Exercise directions:
The result should be a word-for-word retyping of the entries below, free of pictures.

Saved data entries

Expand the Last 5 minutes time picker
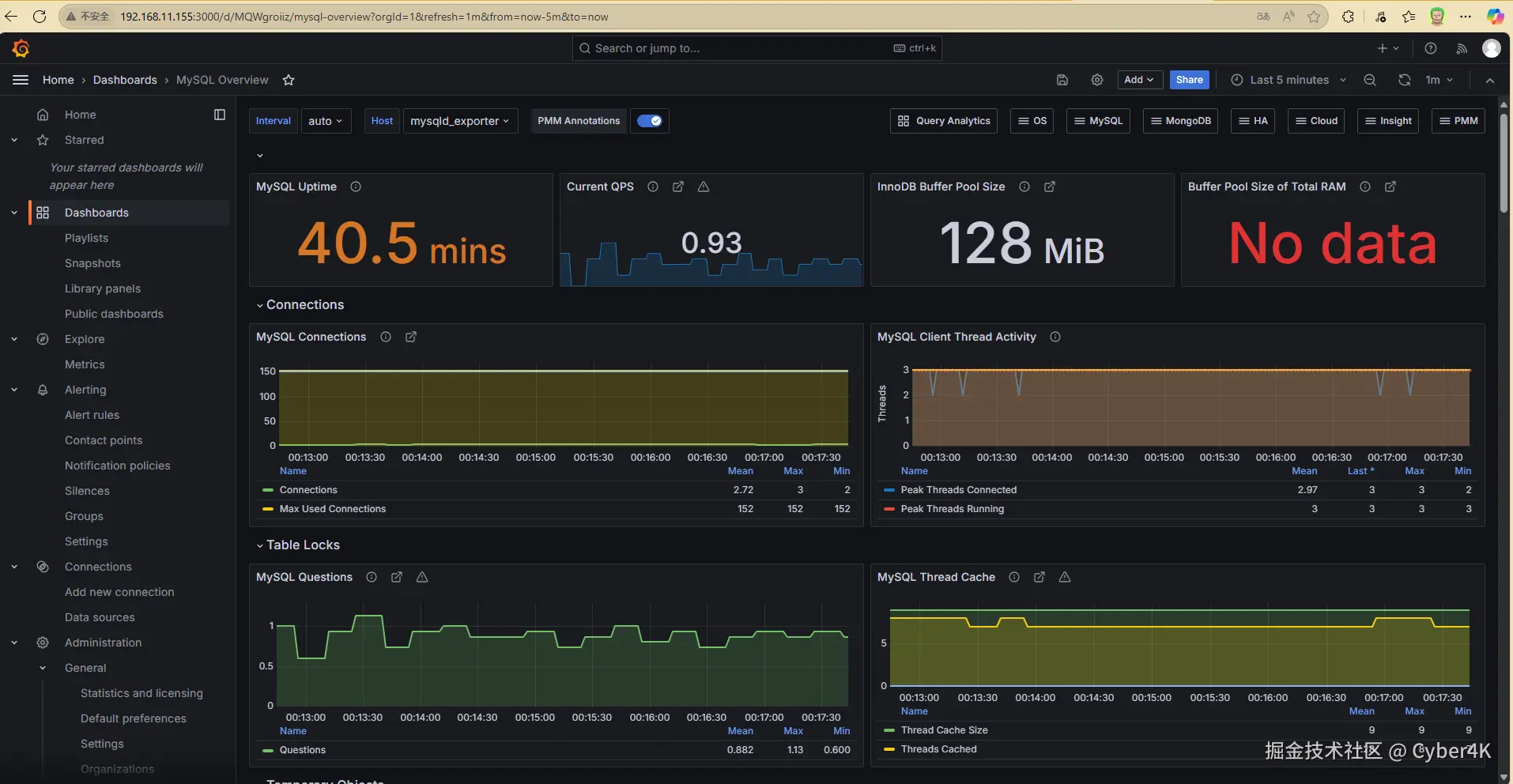This screenshot has height=784, width=1513. coord(1289,80)
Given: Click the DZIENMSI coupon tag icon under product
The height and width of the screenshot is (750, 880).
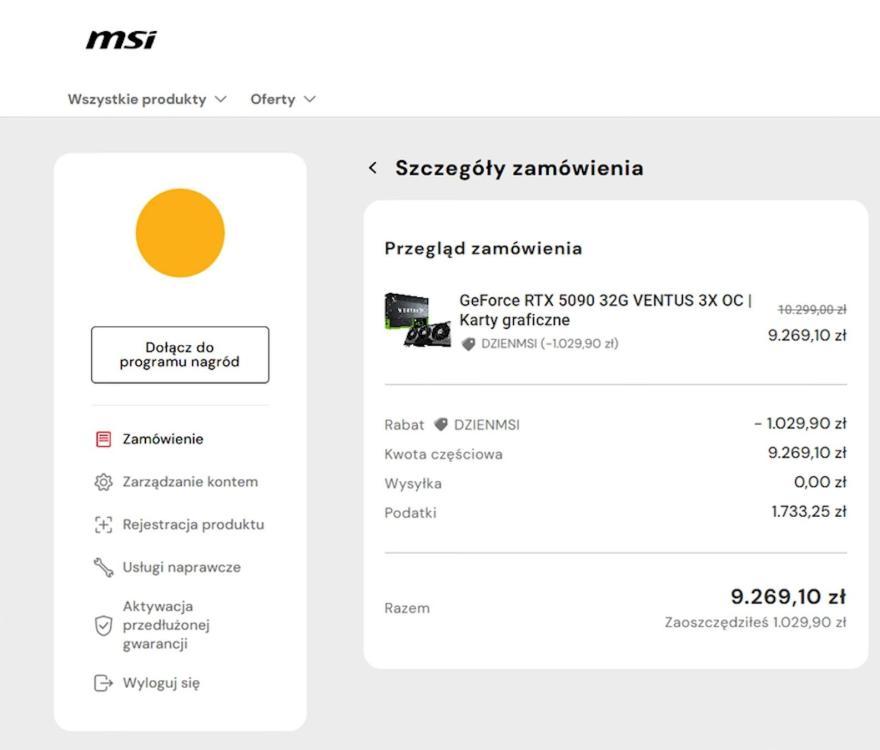Looking at the screenshot, I should click(468, 344).
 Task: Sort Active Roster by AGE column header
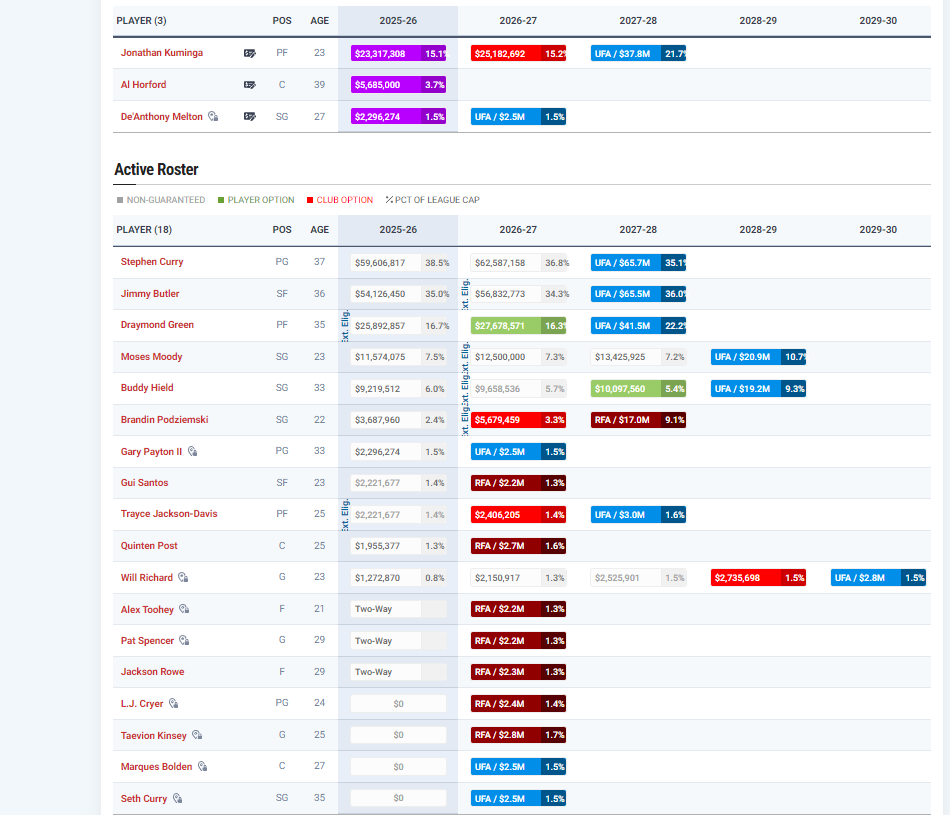[x=319, y=229]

Written solution:
Expand the Last 5 minutes time picker
This screenshot has height=784, width=1513. coord(1289,80)
Given: Click the DZIENMSI coupon tag icon under product
The height and width of the screenshot is (750, 880).
Looking at the screenshot, I should click(468, 344).
 Task: Sort Active Roster by AGE column header
[x=319, y=229]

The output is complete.